Bell State Analyzer brings the quantum internet closer | Research & Technology | March 2022

OAK RIDGE, Tenn., March 9, 2022 – Collaborators from industry and academia – researchers from the Department of Energy’s Oak Ridge National Laboratory (ORNL), Freedom Photonics and Purdue University – have made progress towards a fully quantum Internet. The collaborators have designed and demonstrated what they claim to be Bell’s first state analyzer for frequency coding.

Before information can be sent over a quantum network, it must first be encoded into a quantum state. Information is contained in qubits – analogous to bit in classical computing – which are entangled, meaning they reside in a state in which they cannot be described independently of each other.

The peak of qubit entanglement is called the Bell state.

The measurement of Bell states is therefore essential for many protocols needed to perform quantum communication and to distribute entanglement over a quantum network. Although these measurements have been made for years, the team’s method represents a Bell state analyzer developed specifically for frequency encoding – a method of quantum communication that exploits single photons residing in two different frequencies simultaneously.


ORNL’s Joseph Lukens conducts experiments in an optical laboratory. Lukens is part of a collaboration that designed and demonstrated a Bell state analyzer for frequency coding. The work supports advances in the field of frequency coding. Courtesy of Jason Richards/Oak Ridge National Laboratory, US Department of Energy.


“Measuring these Bell states is fundamental to quantum communications,” said Joseph Lukens, ORNL researcher and Eugene Wigner Fellow. “To do things like teleportation and swapping tangles, you need a Bell state analyzer.”

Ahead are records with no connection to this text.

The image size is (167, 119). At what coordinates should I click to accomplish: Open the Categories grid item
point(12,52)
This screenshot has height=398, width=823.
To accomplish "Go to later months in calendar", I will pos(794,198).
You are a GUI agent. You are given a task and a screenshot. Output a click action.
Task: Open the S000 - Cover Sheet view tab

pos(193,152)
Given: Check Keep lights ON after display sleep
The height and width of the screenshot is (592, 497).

Teleportation is the act of sending information from one part to another over a significant physical distance, and entanglement exchange refers to the ability to entangle previously unentangled pairs of qubits.

Lukens proposed a hypothesis: Imagine that there are two quantum computers connected by a fiber optic network. Due to their spatial separation, they cannot interact with each other on their own.

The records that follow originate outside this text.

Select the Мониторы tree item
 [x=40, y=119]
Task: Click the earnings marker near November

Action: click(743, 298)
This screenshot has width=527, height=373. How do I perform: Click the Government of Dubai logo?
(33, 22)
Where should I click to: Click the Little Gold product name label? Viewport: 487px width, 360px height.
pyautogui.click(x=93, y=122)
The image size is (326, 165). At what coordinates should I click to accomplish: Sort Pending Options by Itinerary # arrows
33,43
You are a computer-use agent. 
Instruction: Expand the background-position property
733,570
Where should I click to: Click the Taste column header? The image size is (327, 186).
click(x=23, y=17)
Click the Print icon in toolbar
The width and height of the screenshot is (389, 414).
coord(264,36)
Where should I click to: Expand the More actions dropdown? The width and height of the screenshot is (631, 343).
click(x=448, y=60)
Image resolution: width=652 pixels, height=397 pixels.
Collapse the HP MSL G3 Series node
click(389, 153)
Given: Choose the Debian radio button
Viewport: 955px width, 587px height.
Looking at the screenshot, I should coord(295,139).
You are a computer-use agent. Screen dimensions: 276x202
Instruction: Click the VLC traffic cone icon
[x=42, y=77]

“However, suppose they can each be entangled with a single photon locally,” Lukens said. “By sending these two photons down the optical fiber and then performing a Bell state measurement on them where they meet, the end result will be that the two distant quantum computers are now entangled – even if they don’t never interacted. This so-called entanglement swapping is an essential capability for building complex quantum networks.

When there are four Bell states in total, the parser can only distinguish two of them at any given time. Measuring the other two states would add a layer of complexity that has so far not been necessary.

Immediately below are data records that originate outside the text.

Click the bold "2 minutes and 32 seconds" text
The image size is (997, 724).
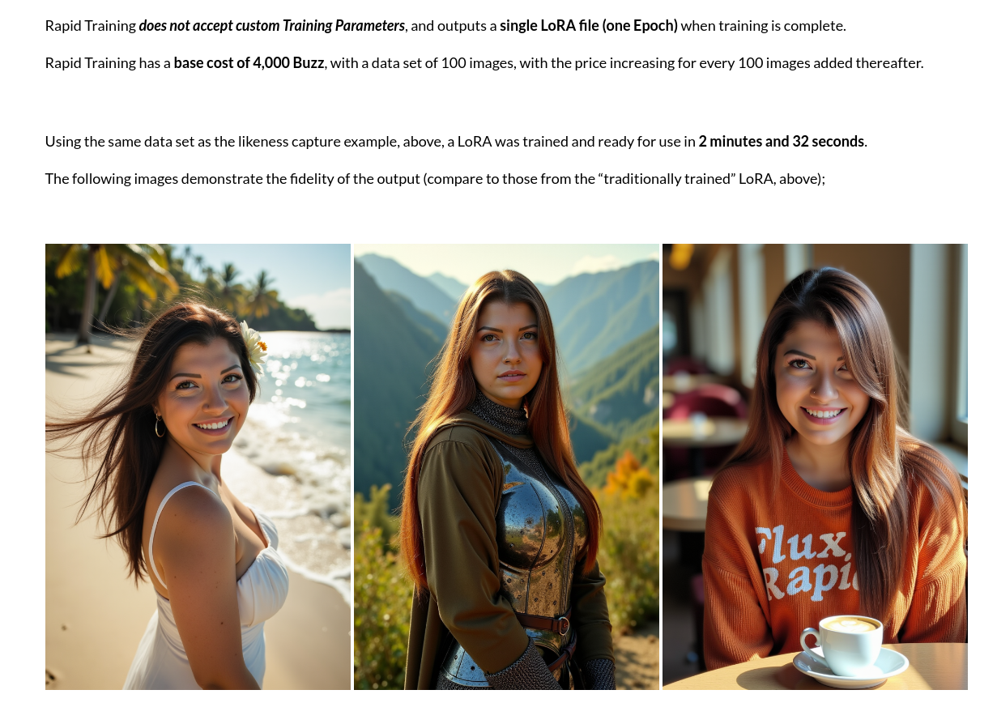782,142
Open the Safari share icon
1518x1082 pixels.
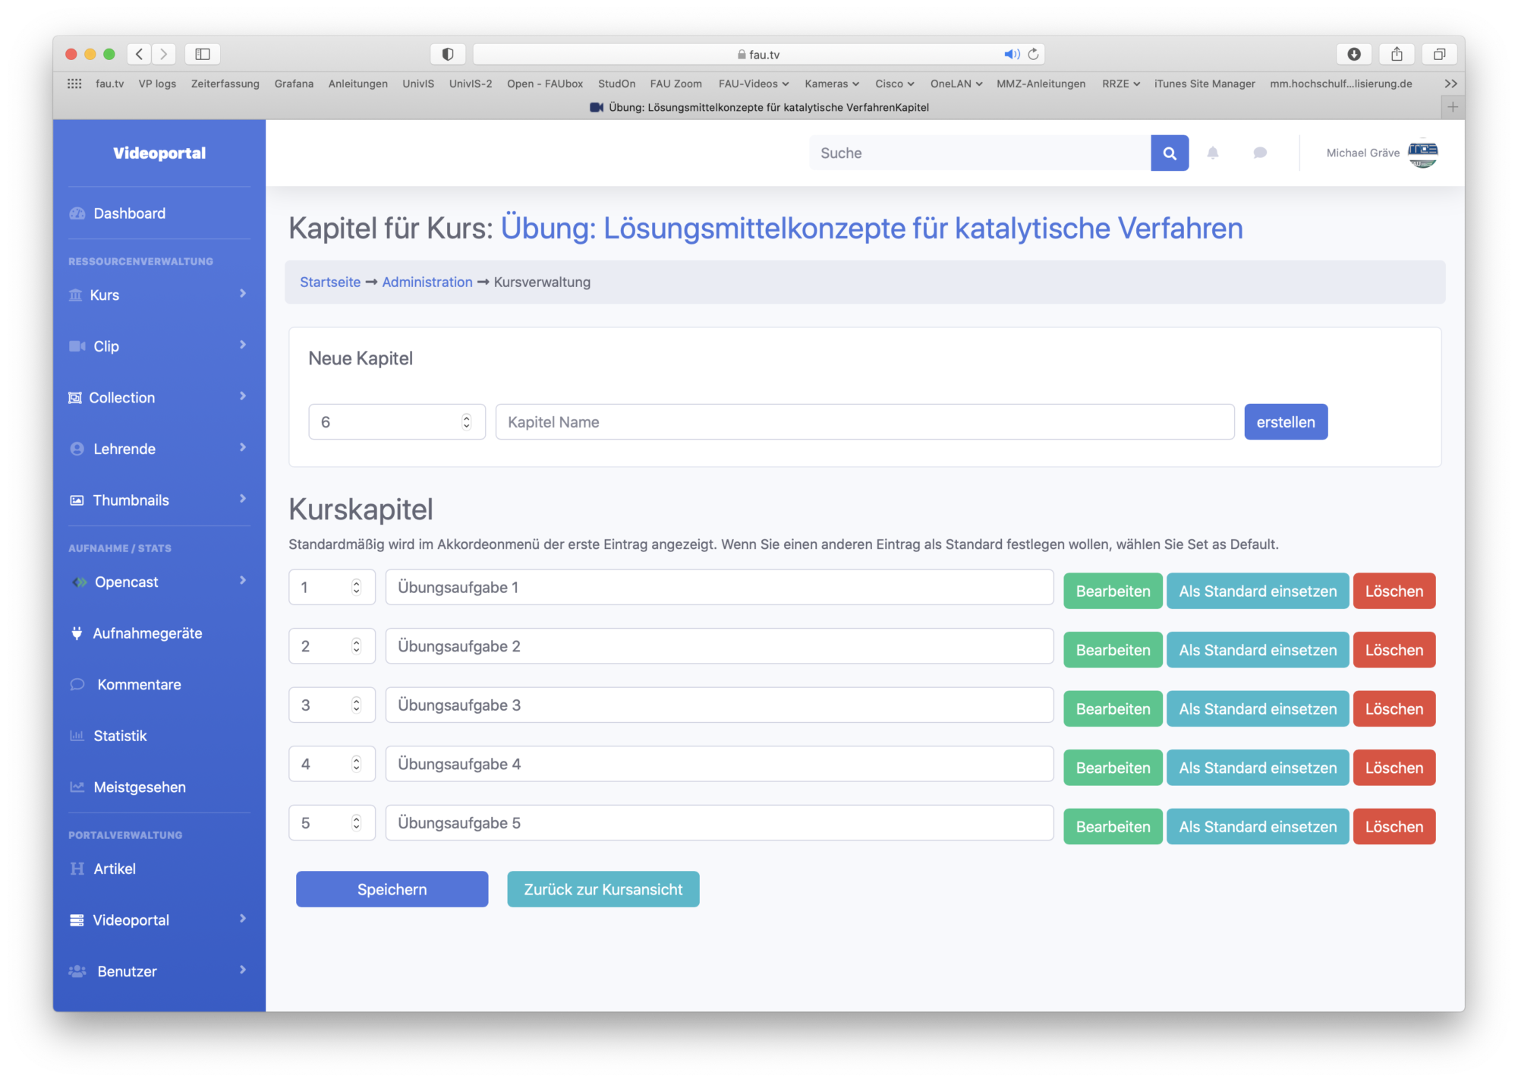click(x=1397, y=54)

The team designed the analyzer using simulations and demonstrated 98% fidelity, with the remaining 2% error rate being the result of unavoidable noise from random preparation of test photons rather than the parser itself, Lukens said. Precision enables the fundamental communication protocols needed for frequency intervals.

Lukens and his team demonstrated for the first time in 2020 how single-frequency bin qubits can be fully controlled as needed to transfer information across a quantum network.

Using a technology developed at ORNL known as the Quantum Frequency Processor, the researchers demonstrated widely applicable quantum gates, or the logical operations needed to run quantum communication protocols. In these protocols, researchers need to be able to manipulate photons in a user-defined way, often in response to measurements made on particles elsewhere in the array.

While traditional operations used in classical computers and communication technologies operate on individually digital zeros and ones, quantum gates operate on simultaneous superpositions of zeros and ones. This feature protects quantum information as it passes through – a phenomenon necessary to achieve a true quantum network.

While frequency encoding and entanglement appear in many systems and are naturally compatible with fiber optics, using these phenomena to perform data manipulation and processing operations has traditionally proven difficult.

With Bell’s state analyzer completed, Lukens and his colleagues are looking to expand to a full entanglement swap experiment, which would be the first of its kind in frequency coding.

The work is planned as part of ORNL’s Quantum-Accelerated Internet Testbed project, recently awarded by the Department of Energy.

The research has been published in Optical (www.doi.org/10.1364/optica.443302).